----- The input

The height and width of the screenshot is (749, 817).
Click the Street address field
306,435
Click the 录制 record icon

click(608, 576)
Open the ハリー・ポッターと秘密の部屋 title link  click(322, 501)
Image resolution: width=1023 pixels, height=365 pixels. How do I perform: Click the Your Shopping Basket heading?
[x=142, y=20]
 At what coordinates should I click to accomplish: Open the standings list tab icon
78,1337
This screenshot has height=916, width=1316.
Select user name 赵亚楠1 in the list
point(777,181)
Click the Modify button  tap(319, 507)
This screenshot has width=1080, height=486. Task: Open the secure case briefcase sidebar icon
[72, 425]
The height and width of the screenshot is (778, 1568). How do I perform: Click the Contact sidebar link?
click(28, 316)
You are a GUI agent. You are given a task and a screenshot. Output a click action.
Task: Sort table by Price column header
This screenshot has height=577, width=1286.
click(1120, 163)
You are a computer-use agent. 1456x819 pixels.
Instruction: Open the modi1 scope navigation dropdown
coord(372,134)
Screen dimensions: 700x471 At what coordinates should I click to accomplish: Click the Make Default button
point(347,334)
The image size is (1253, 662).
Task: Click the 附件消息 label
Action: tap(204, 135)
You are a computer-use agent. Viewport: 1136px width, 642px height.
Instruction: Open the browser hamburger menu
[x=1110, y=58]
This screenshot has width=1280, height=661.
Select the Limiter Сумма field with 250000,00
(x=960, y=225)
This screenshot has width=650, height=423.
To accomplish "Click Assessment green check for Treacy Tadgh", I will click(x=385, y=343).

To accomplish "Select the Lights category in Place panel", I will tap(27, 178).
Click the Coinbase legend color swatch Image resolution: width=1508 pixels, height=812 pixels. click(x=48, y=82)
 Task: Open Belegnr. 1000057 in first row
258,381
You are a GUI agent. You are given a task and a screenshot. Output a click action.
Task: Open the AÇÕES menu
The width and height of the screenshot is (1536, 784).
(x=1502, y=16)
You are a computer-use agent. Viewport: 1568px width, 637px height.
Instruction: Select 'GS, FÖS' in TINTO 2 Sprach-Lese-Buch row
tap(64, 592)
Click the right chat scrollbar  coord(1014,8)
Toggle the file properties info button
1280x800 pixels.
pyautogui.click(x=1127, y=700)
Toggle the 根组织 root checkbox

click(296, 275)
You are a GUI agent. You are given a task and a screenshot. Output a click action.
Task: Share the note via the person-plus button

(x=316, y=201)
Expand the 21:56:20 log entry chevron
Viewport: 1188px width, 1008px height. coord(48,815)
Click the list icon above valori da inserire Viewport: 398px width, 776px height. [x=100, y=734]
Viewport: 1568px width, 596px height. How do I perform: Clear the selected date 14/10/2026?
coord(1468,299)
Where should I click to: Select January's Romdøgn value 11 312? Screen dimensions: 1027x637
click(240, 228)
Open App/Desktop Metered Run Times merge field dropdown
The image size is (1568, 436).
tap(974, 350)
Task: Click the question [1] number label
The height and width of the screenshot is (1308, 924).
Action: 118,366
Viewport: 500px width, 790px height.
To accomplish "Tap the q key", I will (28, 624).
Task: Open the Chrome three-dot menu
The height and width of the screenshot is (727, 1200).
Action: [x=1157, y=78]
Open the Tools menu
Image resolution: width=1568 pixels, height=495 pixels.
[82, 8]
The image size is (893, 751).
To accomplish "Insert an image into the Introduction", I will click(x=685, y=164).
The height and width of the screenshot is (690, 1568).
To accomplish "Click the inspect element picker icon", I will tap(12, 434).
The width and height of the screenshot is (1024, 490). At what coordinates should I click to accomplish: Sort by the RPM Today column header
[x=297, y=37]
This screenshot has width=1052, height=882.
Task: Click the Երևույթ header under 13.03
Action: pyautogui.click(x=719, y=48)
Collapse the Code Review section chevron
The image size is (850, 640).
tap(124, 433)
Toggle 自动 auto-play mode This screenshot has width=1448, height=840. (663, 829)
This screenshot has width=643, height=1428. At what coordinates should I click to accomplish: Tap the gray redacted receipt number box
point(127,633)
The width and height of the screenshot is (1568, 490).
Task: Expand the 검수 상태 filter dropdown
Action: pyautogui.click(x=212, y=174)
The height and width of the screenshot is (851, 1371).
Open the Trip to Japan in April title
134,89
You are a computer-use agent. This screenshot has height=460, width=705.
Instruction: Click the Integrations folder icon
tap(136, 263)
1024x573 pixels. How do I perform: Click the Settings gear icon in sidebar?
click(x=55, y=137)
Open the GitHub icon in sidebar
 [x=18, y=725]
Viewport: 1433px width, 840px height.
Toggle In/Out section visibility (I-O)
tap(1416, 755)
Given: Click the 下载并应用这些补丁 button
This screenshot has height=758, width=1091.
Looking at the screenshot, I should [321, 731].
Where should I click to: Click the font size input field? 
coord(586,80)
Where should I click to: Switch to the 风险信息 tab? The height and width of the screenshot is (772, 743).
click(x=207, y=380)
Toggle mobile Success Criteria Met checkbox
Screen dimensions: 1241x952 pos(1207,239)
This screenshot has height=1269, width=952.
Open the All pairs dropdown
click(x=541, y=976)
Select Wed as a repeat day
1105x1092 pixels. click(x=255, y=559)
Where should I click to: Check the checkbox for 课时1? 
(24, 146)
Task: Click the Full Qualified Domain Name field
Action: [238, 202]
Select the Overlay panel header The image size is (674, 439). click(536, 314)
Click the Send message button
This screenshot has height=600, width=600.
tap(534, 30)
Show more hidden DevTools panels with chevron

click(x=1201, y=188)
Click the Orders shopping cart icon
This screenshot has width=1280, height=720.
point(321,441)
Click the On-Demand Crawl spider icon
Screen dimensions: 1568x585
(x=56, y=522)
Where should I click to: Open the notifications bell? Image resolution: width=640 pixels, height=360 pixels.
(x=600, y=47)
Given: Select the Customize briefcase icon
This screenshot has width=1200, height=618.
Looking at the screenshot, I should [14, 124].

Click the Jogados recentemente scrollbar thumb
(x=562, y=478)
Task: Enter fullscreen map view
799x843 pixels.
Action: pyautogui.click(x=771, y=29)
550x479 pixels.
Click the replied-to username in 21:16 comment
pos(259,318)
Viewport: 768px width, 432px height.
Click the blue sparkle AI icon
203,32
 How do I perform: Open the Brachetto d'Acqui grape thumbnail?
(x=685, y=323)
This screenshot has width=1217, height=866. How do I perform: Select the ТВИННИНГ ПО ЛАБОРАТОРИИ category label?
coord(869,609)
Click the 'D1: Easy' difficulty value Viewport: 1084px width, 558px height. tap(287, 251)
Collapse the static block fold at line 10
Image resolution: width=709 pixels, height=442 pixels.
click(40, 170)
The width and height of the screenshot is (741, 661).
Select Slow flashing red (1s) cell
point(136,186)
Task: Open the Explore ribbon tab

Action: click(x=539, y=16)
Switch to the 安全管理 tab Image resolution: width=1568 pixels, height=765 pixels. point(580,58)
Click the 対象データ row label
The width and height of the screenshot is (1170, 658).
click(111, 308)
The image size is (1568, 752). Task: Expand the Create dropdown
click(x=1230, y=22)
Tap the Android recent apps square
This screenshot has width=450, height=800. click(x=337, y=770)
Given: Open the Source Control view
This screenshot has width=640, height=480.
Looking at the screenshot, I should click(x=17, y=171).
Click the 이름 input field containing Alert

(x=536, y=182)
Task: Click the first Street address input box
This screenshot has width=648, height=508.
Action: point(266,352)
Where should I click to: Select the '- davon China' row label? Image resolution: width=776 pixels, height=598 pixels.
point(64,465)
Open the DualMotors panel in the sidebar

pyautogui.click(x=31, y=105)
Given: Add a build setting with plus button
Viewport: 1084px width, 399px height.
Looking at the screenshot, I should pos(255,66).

----------

Which lines of the items above contain the word "with"? Pick out each of those lines and copy it in full.

Select the Limiter Сумма field with 250000,00
Show more hidden DevTools panels with chevron
Given: Add a build setting with plus button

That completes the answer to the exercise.